(Saved entries)
..............................
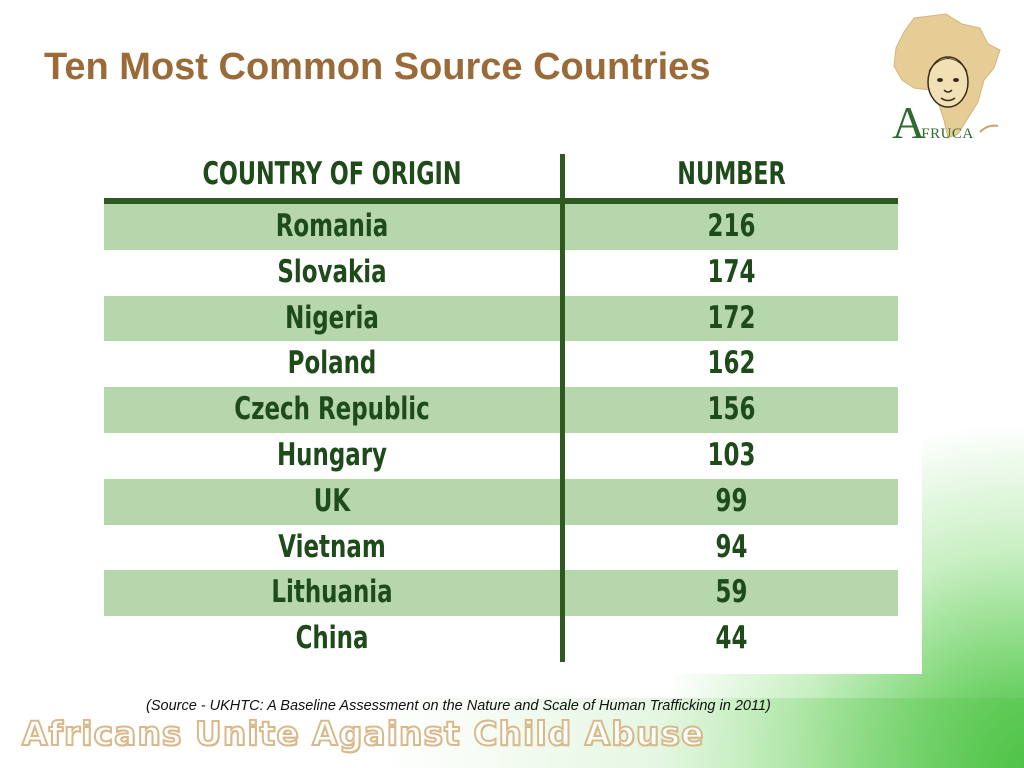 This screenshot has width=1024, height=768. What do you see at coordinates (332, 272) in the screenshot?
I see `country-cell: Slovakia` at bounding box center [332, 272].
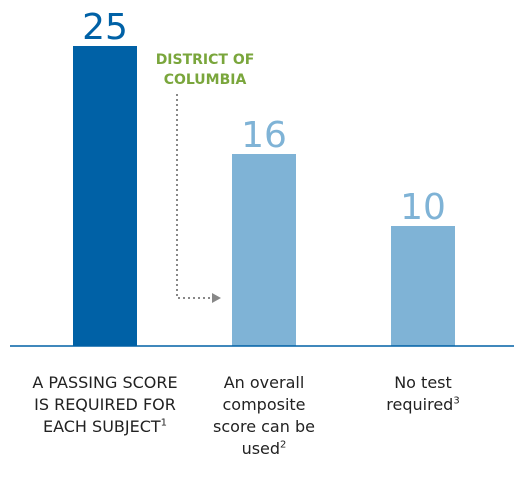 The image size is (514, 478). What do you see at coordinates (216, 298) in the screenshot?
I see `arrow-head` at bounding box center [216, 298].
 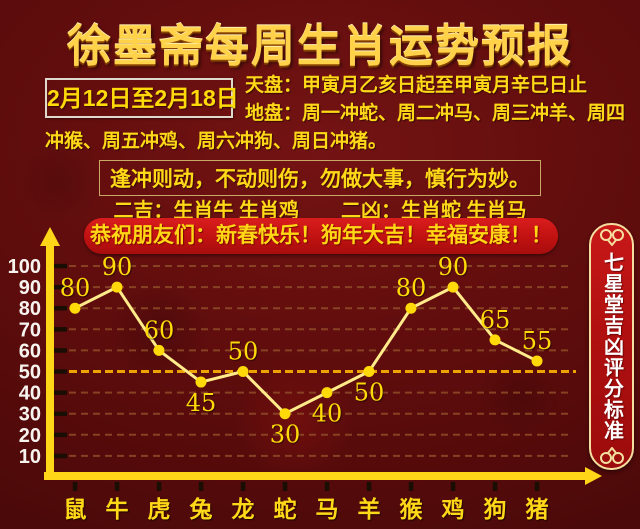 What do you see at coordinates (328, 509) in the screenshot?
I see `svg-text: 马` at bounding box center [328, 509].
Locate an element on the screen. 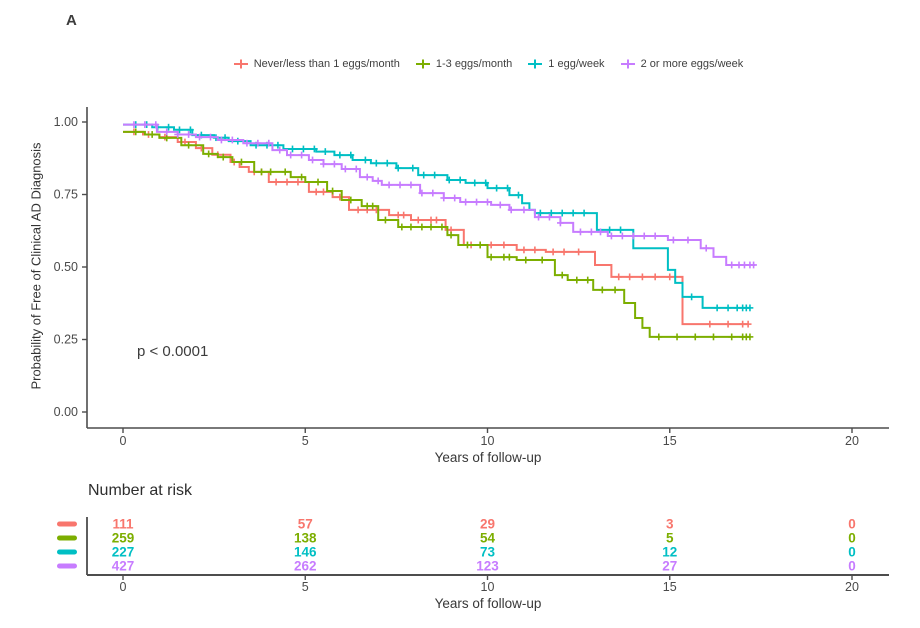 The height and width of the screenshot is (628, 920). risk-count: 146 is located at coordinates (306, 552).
..............................
TASK STATEMENT: Copy the lines from the start of the saved entries through the line containing "What do you see at coordinates (328, 509)", including that line, and leave out the pictures.

THE COMPLETED TASK:
 This screenshot has width=1024, height=768. What do you see at coordinates (332, 272) in the screenshot?
I see `country-cell: Slovakia` at bounding box center [332, 272].
 The image size is (514, 478). What do you see at coordinates (216, 298) in the screenshot?
I see `arrow-head` at bounding box center [216, 298].
  What do you see at coordinates (328, 509) in the screenshot?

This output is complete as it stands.